Adapted from “Ghost Dance: The Poetics of Loss,” first published in The American Poetry Review, March/April 2015
“And so it was all over,” the great visionary Black Elk says in his account of the Wounded Knee Massacre of 1890. “I did not know then how much was ended.“ Wounded Knee, where the United States Seventh Cavalry killed 150 noncombatant Sioux men, women and children, was, of course, not the only massacre in the four hundred year history of the white-Indian wars. It was only one of the last in the legacy of violent conquest and attempted genocide, both physical and cultural, that haunts any real understanding of what it means to be an American. As historian Patricia Nelson Limerick writes, in an essay entitled “Haunted America,” it is the foundation that “our presence on this continent rests on.“
Every inch of earth, after forty thousand years of occupation, is probably a site haunted by human violence. “Maybe there are no fields other than battlefields,” writes Wislawa Szymborska in her poem “Reality Demands,” “those still remembered, / and those long forgotten, / birch woods and cedar woods, / snow and sands, iridescent swamps, / and ravines of dark defeat.“ In a profound book, Sweet Medicine: Sites of Indian Massacres, Battlefields, and Treaties, one which could serve as a metaphor for Americans’ perhaps willfull blindness to this haunting, contemporary photographer Drex Brooks presents black and white photographs of abandoned fields, ditches, and shopping malls where major events in the years of the conflicts occurred. Some sites have been paved over for mini malls; the burnt out stump of the famous council tree at Horse Creek in Nebraska lies at the roadless edge of a cornfield; a worn footpath winds through debris next to a highway. A bus driver smokes a cigarette in the parking lot at Sand Creek. The effect is devastating. The lack of monuments, plaques, or any sign of public recognition in some of these places bears witness to a total disregard for what happened, as well as to the people involved.

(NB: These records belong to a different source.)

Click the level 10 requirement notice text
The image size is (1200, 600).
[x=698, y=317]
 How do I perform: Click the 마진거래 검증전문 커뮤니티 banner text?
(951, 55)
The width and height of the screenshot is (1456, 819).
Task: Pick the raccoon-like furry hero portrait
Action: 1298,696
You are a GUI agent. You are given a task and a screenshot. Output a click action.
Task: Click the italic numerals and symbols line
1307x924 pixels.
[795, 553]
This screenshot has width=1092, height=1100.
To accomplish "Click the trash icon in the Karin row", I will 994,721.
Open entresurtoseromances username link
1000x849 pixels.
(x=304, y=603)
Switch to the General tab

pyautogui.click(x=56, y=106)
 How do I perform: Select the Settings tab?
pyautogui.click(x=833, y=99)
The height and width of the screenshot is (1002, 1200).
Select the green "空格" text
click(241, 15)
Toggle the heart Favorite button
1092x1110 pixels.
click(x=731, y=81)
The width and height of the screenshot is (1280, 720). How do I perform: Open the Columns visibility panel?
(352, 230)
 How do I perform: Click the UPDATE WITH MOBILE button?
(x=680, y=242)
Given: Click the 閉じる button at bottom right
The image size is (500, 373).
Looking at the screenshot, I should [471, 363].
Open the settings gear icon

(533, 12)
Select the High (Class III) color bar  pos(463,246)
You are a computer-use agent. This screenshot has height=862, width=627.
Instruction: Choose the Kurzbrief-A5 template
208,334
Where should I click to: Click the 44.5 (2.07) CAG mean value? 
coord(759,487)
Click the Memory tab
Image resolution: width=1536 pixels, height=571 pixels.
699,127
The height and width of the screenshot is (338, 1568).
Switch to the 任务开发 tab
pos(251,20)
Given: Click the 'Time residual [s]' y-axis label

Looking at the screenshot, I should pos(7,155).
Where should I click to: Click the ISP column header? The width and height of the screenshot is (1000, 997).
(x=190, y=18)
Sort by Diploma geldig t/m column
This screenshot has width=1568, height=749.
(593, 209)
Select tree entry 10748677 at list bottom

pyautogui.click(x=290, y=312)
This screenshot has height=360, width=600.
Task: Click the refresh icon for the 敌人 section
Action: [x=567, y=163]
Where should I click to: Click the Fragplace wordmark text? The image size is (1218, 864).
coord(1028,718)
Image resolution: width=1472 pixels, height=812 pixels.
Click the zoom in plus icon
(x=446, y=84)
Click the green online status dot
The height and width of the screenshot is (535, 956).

Rebecca Solnit, in her book Storming the Gates of Paradise, writes, “Such erasure is the foundation of the amnesiac landscape that is the United States. Because the United States is in many ways a country without a past, it seems, at first imagining, to be a country without ruins. But it is rich in ruins, though not always as imagined, for it is without a past only in the sense that it does not own its past, or own up to it. It does not remember officially and in its media and mainstream, though many subsets of Americans remember passionately.” One of the paradoxes of living in the West is that the palimpsest is more visible. Many white people grew up on farms bought when Indian country was carved into allotments, an ingenious method of forcing poverty-stricken Indians to sell their lands. Many people live in reservation border towns, and there is much inter-marriage. But more importantly, I think, is that one actually knows people who have been directly involved, whose grandparents or great grandparents survived or didn’t survive Sand Creek, whose ancestors starved waiting for food at Fort Robinson, whose mother or father was kidnapped while camping and sent far from his family to boarding schools. To lose one’s language, loved ones, culture, land, and religion is, according to Richard E. Littlebear, to “dislodge[d] us from the ‘very ground of coherence.” He says, “It forced us out of our minds.“
Those who have so recently lost languages, landscapes, ancestors, even the remains of their ancestors, often in the most horrendous ways possible, have, in effect, lost a world. Those who have survived with great strength and intelligence to inhabit a nation given over to values and rapaciousness contrary to their closest spiritual beliefs—these are people who have something to say to all of us. How to write the enormity of such loss? And just importantly, how to move forward afterwards? We are now confronting an equally drastic apocalypse: the disappearance of coasts and icecaps, the extinction of other species at a rate of at least 10,000 a year, the warming of the planet, the frequency of destructive storms. War, and its atrocities, seems to be the matter of the day. Scientists speak now of a sixth extinction. Our world is going to change, is changing, might disappear, and we might disappear with it, as we seem unable to stop the relentless and destructive direction we are heading.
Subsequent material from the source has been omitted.